Lobster was not always appreciated as food. Native Americans used lobster to fertilize their fields. During the 1600s, in colonial America, lobsters were considered “poverty food”. They were served to prisoners and indentured servants (people who exchanged their passage to America for seven years of service to their sponsors). Some of these servants rebelled and successfully had it added to their contracts that they would not be forced to eat lobster more than three times a week.
From the late 1700s, lobster gained appreciation as food. Laws to protect the lobster resource for future generations were first established in the early 1870s and responsible fishing has been the highest priority of the U.S. American lobster industry since then.

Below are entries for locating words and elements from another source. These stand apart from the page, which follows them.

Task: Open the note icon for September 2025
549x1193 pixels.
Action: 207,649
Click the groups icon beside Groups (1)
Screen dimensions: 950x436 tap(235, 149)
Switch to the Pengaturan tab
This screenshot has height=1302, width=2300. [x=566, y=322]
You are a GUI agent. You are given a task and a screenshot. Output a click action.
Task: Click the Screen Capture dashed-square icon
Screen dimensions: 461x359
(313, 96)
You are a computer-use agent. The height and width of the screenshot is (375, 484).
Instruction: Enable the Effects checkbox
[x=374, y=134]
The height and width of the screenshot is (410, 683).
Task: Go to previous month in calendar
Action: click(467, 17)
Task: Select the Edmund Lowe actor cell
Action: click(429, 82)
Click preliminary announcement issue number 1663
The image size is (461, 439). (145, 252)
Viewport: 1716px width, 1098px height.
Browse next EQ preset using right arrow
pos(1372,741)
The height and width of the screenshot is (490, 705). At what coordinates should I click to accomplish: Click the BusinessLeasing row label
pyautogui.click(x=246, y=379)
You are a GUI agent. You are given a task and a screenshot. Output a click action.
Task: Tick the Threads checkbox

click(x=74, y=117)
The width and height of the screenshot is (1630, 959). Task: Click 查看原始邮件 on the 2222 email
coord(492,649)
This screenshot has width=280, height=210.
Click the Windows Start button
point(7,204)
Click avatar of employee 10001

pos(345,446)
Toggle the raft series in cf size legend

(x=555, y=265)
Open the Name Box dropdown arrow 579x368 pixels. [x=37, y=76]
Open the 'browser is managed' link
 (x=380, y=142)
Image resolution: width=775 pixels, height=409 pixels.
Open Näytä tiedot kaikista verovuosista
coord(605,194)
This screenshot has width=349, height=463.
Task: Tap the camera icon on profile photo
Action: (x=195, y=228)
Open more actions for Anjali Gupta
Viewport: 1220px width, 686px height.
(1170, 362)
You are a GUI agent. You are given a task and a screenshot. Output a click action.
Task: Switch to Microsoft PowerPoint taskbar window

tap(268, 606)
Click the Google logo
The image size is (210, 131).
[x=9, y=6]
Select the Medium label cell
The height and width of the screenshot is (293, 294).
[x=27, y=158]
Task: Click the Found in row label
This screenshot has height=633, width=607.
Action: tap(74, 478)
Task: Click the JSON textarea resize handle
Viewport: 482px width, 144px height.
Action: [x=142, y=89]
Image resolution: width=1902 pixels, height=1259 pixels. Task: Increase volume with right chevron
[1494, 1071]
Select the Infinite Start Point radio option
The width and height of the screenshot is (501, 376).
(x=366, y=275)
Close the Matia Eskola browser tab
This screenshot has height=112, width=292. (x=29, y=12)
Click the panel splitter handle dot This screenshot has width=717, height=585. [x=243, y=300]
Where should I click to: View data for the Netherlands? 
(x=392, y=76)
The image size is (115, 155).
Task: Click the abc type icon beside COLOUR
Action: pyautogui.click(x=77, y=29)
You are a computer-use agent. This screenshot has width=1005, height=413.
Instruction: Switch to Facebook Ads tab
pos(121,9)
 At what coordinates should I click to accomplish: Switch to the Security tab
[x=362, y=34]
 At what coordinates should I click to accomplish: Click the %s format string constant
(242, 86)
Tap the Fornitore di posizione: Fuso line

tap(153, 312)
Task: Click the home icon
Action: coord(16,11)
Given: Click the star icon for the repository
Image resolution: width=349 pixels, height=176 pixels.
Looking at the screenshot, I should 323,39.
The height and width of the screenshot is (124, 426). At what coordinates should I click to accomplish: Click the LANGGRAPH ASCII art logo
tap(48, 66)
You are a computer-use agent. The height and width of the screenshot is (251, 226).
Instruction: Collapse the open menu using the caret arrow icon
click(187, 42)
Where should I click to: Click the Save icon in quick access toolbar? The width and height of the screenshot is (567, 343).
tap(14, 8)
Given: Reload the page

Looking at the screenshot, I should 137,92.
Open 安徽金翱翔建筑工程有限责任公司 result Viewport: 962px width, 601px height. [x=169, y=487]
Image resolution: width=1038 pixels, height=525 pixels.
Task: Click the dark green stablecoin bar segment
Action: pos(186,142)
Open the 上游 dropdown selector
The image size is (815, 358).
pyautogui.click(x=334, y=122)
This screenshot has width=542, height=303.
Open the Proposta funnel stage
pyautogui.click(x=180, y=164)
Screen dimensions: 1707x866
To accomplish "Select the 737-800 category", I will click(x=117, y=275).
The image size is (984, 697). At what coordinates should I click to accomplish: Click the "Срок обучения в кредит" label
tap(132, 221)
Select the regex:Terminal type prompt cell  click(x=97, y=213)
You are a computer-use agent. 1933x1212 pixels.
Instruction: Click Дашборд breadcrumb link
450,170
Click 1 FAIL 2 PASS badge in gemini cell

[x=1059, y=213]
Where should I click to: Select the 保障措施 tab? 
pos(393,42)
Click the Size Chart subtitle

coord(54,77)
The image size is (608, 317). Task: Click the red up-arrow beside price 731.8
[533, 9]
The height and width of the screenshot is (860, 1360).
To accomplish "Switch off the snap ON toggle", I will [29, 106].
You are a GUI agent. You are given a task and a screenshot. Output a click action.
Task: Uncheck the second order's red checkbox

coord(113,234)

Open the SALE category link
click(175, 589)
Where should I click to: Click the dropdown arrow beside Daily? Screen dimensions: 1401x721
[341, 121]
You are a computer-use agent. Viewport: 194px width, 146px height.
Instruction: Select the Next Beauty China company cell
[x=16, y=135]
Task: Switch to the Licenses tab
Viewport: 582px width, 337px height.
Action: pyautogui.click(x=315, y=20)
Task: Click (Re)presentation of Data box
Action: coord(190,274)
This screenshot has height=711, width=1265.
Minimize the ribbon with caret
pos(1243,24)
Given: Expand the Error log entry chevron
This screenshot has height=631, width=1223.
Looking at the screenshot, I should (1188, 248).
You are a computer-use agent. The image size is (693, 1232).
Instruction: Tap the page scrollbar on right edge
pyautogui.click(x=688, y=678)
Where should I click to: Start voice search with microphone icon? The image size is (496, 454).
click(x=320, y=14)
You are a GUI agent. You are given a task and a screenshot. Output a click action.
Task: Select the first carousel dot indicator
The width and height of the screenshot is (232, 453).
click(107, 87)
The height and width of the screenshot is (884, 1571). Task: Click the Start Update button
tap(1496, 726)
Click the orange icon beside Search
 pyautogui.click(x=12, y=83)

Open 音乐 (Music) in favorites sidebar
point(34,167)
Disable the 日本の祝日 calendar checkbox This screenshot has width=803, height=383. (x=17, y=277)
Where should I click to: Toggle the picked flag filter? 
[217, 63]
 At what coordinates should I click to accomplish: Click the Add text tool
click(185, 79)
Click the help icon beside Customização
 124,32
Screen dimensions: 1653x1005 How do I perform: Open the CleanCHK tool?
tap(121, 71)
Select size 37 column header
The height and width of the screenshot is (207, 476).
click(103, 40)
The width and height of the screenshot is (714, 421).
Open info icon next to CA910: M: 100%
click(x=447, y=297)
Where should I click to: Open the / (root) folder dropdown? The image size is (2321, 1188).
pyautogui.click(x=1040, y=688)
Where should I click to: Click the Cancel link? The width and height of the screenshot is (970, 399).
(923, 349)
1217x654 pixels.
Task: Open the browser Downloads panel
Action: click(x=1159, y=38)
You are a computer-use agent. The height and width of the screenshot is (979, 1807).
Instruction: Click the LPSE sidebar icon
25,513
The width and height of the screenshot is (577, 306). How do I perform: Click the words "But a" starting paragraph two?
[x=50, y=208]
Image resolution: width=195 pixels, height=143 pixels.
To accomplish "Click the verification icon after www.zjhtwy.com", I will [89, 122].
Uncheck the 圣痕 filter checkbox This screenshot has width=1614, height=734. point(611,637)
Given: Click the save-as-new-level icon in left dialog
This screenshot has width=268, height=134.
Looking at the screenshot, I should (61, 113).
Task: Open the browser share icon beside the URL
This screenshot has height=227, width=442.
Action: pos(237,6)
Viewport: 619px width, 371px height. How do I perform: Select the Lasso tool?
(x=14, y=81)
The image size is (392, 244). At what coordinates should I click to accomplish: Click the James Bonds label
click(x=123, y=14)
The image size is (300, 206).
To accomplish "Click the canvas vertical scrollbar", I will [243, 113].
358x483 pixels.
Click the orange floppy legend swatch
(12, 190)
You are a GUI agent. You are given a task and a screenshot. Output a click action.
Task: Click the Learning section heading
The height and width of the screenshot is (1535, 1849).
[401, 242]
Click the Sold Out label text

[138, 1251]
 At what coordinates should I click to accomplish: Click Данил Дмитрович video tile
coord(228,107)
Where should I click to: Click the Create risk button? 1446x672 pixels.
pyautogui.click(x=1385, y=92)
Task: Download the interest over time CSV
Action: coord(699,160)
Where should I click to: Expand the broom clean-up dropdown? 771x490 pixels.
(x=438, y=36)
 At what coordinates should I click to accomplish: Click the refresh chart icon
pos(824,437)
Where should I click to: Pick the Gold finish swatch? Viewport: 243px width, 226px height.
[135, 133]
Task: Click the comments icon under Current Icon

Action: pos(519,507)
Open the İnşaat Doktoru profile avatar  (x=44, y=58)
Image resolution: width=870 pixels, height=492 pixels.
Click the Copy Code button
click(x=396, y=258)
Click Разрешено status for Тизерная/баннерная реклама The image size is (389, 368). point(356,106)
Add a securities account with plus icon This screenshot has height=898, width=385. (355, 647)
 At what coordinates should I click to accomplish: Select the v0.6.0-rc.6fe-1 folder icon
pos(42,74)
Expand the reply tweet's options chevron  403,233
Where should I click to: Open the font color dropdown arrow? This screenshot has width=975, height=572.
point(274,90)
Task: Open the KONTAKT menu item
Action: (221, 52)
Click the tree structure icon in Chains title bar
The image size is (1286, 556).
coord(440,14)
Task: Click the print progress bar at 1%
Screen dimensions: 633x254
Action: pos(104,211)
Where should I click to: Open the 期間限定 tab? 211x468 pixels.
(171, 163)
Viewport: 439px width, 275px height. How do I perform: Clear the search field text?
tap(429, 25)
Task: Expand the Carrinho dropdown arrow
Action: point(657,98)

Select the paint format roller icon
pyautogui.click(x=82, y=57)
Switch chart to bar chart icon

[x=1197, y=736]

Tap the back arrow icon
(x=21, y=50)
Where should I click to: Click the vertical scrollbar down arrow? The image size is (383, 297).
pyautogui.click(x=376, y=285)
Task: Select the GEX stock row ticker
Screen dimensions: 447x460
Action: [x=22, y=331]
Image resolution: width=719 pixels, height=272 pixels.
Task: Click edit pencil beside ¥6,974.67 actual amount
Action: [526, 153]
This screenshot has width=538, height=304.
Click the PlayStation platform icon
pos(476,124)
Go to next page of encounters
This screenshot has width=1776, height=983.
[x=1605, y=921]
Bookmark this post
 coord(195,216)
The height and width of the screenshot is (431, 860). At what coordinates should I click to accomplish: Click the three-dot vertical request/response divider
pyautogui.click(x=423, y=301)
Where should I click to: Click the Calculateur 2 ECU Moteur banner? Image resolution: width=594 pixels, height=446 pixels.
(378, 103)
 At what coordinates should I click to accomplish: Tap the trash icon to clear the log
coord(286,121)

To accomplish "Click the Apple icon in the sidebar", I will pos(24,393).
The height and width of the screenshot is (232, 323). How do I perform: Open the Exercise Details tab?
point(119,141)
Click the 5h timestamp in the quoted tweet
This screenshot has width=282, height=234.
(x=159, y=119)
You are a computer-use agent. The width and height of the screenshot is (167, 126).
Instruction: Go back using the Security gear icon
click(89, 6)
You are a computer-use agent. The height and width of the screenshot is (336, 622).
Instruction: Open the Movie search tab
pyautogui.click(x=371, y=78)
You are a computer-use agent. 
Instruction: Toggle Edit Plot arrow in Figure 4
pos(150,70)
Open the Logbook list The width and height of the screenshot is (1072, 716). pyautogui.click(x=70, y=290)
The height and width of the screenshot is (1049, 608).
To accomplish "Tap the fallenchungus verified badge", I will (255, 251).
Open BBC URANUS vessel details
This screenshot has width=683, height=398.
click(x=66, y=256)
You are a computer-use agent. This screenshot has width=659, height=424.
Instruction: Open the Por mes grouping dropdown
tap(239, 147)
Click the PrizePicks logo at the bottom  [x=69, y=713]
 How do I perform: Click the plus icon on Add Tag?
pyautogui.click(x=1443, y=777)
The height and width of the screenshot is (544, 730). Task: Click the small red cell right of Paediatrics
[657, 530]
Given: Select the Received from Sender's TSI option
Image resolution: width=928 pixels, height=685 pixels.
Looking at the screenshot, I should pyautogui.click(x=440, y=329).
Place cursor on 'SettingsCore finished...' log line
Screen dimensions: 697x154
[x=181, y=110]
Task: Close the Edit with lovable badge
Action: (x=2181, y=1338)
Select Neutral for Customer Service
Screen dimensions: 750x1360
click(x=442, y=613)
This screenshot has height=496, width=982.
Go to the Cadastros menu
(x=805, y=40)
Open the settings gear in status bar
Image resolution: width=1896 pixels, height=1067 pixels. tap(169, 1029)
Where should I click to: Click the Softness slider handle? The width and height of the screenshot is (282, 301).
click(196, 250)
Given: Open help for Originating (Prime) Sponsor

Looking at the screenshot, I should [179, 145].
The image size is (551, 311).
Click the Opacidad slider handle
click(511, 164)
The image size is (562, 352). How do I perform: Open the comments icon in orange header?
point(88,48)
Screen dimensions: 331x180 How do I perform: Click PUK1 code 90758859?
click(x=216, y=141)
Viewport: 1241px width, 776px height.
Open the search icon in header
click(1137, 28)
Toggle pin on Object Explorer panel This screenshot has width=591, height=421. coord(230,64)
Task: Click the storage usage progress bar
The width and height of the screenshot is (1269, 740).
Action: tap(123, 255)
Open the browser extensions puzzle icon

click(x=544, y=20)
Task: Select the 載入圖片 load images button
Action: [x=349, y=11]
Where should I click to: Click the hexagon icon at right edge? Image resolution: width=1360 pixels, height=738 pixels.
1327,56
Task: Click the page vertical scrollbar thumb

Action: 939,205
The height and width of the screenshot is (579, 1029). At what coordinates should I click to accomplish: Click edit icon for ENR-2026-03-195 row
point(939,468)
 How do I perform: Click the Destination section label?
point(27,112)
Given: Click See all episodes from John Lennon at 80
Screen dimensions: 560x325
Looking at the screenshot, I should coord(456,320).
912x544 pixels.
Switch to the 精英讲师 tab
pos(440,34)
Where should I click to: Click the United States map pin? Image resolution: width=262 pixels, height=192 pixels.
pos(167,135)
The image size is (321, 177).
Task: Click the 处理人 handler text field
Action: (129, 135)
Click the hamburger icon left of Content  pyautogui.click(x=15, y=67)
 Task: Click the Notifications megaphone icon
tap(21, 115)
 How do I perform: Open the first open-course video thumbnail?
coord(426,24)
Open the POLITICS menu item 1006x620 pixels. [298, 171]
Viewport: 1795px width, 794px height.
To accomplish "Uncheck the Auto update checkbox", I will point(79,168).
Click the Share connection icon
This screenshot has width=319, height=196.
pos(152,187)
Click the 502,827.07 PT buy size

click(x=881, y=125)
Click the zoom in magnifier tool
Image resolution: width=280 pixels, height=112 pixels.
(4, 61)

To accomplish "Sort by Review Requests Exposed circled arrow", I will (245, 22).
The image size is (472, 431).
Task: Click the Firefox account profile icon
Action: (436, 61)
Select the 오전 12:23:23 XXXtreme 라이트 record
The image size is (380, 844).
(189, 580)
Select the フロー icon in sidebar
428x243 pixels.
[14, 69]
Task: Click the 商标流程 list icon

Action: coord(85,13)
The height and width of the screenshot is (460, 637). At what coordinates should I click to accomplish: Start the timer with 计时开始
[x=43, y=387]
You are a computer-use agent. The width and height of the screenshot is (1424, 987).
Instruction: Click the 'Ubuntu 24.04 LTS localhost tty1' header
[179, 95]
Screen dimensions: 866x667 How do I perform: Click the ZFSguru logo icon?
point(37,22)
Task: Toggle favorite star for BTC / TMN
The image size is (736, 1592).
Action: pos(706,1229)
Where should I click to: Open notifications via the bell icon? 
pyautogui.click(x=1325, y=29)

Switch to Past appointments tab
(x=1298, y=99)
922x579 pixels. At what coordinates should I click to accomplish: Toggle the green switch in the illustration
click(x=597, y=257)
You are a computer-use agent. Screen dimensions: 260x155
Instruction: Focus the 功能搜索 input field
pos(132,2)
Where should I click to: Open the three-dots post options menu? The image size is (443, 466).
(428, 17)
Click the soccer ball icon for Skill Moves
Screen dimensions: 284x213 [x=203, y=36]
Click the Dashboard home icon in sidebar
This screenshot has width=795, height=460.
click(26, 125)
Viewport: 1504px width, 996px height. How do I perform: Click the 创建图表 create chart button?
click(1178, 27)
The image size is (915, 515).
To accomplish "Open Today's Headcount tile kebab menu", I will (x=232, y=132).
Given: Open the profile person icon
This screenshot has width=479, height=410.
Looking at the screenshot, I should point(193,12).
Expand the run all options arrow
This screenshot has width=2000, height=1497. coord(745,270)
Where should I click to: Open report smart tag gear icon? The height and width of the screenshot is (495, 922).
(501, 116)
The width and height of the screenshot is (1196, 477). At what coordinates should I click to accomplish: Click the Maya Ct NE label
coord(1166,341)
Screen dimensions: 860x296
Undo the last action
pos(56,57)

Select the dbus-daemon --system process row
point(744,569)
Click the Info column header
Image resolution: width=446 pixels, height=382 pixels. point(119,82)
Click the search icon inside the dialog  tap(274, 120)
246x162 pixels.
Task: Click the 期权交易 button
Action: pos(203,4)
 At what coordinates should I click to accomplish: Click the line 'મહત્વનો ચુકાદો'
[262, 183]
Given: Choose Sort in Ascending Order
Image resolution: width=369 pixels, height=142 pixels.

A long history of responsible fishing and science-based, conservation management practices backed by state and federal laws have produced a sustainable and profitable resource.
Today, fishery managers rely on scientific data to effectively manage fishing. Since 1963, abundance and distributions studies have been conducted every spring and fall throughout the U.S. range of American lobster. This ‘time series’ provides managers with detailed information concerning lobster abundance. It also constitutes the world’s longest, most comprehensive standardized measure of distribution and abundance trends in commercially harvested seafood.
Responsible fishing has always been the highest priority in the U.S. American lobster fishery. U.S. American lobsters, also known as Maine lobster, are distributed in the Northwest Atlantic from Maine to North Carolina from near shore to the outer edge of the continental shelf.